While the official statement by NASA says,“Kathy gives us the extraordinary experience and passion we need to continue to move forward with Artemis and our goal of landing the first woman and the next man on the Moon by 2024,” said Bridenstine.
“She has a deep interest in developing commercial markets in space, dating back to her initial work on the space shuttle program. From Commercial Cargo and now Commercial Crew, she has safely and successfully helped push to expand our nation’s industrial base. Kathy’s the right person to extend the space economy to the lunar vicinity and achieve the ambitious goals we’ve been given,” the statement added.

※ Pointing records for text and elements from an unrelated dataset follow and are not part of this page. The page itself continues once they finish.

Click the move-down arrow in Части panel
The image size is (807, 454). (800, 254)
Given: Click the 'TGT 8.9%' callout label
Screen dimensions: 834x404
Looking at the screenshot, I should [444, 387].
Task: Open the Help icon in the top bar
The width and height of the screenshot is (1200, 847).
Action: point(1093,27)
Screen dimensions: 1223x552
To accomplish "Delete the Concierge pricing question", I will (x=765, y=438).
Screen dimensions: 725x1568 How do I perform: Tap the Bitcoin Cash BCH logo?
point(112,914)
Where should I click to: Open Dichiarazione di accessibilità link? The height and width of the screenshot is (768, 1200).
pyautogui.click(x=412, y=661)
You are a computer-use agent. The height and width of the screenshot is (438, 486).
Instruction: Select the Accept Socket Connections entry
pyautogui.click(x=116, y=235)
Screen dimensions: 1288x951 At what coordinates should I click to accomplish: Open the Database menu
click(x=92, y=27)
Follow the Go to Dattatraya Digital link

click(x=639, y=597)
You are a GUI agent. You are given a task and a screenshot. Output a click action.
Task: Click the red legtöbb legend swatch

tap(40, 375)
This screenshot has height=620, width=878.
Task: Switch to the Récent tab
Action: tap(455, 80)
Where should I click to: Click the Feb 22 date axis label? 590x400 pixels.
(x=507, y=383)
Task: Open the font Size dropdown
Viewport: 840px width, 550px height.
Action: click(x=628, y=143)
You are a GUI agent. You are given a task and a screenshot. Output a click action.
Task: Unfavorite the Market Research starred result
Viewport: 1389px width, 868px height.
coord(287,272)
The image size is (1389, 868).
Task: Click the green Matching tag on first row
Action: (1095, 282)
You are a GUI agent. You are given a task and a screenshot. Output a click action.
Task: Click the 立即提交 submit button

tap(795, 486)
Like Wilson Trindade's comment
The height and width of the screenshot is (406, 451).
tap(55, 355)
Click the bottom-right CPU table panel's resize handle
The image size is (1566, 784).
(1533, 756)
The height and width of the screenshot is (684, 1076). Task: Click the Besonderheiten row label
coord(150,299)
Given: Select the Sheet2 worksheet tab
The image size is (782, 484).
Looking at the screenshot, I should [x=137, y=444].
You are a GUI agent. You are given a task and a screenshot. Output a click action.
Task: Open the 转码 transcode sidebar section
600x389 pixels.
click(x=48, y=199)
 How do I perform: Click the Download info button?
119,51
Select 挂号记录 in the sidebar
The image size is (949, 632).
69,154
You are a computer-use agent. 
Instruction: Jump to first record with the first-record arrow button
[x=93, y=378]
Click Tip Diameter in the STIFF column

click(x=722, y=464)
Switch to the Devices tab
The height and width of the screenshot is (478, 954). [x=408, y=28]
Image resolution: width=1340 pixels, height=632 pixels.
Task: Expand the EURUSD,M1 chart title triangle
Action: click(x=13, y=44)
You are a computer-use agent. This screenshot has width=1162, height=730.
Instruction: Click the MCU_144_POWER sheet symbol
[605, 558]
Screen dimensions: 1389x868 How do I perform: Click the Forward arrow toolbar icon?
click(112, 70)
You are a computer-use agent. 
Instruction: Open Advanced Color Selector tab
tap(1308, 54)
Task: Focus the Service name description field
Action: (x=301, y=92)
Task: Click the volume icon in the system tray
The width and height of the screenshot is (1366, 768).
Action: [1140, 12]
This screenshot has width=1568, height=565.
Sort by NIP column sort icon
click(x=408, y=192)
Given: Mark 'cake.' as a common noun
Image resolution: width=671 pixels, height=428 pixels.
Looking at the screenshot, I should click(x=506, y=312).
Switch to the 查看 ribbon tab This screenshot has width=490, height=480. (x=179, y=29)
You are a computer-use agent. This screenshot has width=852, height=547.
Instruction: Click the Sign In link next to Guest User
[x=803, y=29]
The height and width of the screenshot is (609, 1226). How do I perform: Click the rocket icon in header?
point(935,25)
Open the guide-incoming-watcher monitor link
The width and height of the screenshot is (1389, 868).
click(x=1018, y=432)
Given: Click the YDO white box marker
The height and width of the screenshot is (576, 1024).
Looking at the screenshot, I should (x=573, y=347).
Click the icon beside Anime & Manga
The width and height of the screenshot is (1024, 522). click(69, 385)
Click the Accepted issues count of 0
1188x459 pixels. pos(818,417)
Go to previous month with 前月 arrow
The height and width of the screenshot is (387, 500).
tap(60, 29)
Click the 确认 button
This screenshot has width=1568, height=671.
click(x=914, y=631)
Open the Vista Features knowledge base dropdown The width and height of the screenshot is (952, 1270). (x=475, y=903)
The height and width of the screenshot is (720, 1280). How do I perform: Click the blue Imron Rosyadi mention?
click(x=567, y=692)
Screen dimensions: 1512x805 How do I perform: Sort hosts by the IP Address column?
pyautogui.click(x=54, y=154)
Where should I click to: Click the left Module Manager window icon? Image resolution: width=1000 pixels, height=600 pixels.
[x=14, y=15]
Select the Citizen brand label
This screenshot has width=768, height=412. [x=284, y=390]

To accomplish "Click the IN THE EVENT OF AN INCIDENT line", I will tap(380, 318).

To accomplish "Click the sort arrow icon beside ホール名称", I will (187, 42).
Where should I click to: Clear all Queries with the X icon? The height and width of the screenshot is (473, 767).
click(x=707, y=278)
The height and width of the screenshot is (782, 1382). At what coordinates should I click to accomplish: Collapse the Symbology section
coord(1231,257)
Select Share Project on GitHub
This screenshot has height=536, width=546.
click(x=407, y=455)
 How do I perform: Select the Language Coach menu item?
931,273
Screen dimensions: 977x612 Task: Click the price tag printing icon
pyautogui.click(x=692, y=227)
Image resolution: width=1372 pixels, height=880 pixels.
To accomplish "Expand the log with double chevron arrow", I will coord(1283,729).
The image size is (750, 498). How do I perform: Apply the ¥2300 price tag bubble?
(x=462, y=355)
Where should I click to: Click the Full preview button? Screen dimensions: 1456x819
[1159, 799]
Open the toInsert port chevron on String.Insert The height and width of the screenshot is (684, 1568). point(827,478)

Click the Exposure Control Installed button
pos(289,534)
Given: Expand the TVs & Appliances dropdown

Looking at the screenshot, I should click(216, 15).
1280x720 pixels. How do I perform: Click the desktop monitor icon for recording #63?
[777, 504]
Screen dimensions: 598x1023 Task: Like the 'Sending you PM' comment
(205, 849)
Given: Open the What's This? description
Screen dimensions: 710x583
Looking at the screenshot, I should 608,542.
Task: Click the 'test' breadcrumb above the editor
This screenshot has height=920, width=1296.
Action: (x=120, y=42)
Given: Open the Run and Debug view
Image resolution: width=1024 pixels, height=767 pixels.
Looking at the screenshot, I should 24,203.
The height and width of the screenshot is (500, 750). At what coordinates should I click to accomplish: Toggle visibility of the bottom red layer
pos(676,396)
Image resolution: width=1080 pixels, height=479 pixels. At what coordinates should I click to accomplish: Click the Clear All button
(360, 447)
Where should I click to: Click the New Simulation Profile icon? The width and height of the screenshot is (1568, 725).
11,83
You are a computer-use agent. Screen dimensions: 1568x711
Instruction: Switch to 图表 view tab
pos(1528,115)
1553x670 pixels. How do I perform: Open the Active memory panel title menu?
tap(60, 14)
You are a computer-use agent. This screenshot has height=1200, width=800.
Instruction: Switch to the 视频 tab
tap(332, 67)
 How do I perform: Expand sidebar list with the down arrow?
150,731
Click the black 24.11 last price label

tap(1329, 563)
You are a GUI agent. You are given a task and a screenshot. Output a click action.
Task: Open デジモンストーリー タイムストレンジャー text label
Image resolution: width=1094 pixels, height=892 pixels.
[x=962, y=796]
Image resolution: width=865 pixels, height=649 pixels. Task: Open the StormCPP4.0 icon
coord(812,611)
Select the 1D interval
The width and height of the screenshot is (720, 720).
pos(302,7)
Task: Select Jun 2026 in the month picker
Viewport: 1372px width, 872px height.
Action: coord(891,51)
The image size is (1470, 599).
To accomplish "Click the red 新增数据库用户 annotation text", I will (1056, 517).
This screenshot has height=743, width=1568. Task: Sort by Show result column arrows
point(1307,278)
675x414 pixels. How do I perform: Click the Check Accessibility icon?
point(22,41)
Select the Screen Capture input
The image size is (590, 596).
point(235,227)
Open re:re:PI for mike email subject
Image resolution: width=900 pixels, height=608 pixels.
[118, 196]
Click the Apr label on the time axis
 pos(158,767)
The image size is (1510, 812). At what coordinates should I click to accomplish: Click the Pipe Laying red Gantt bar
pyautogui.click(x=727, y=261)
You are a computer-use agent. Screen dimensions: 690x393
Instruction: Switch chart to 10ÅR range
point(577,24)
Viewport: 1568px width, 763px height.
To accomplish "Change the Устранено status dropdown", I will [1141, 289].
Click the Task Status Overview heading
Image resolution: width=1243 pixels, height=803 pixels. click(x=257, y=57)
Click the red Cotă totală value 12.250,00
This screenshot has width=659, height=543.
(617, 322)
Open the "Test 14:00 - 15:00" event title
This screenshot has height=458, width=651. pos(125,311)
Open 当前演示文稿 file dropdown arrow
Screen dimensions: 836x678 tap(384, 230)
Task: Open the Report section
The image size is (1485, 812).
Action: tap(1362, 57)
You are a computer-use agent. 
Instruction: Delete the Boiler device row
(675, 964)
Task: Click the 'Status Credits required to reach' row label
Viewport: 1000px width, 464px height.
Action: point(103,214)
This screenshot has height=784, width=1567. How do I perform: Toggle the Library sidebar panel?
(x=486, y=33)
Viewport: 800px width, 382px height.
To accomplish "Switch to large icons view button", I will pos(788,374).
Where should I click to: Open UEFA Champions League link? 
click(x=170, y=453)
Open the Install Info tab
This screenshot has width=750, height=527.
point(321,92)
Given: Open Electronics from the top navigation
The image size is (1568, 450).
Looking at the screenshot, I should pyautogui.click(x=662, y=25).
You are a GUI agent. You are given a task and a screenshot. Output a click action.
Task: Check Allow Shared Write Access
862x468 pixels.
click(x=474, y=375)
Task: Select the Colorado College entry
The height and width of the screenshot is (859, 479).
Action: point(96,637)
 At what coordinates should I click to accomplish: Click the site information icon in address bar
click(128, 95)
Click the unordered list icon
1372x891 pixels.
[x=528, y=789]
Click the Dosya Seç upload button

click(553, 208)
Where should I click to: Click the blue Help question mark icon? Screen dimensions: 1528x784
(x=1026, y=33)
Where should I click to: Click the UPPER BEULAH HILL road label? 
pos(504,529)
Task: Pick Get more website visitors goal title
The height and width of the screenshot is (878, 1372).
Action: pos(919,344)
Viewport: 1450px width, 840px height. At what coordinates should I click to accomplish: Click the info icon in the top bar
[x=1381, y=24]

Lueders, oversaw the May 30 launch of two astronauts on a SpaceX rocket to the International Space Station, the first ever crewed commercial flight into space.
She joined NASA in 1992 and has for years been in charge of the exhaustive testing program for space capsules developed by SpaceX, Boeing and other companies that are partnering with NASA to build vessels that can safely take humans into space.
“You can never sell this NASA and SpaceX team short, they’ve accomplished miracles for me,” Lueders said in a briefing before last month’s launch.
NASA had launched the program to develop commercial space flight, a decade ago under the administration of then-president Barack Obama, marking a dramatic change for the space agency, which had previously designed and built its own rockets and space vehicles.
Under President Donald Trump’s administration, NASA’s schedule aims to put two astronauts, including the first woman, on the Moon in 2024 using the heavy SLS rocket and the Orion capsule.
Meanwhile, the program is running behind schedule as for the making of Moon lander, the space agency has not decided yet zeroed on the name of any company as yet.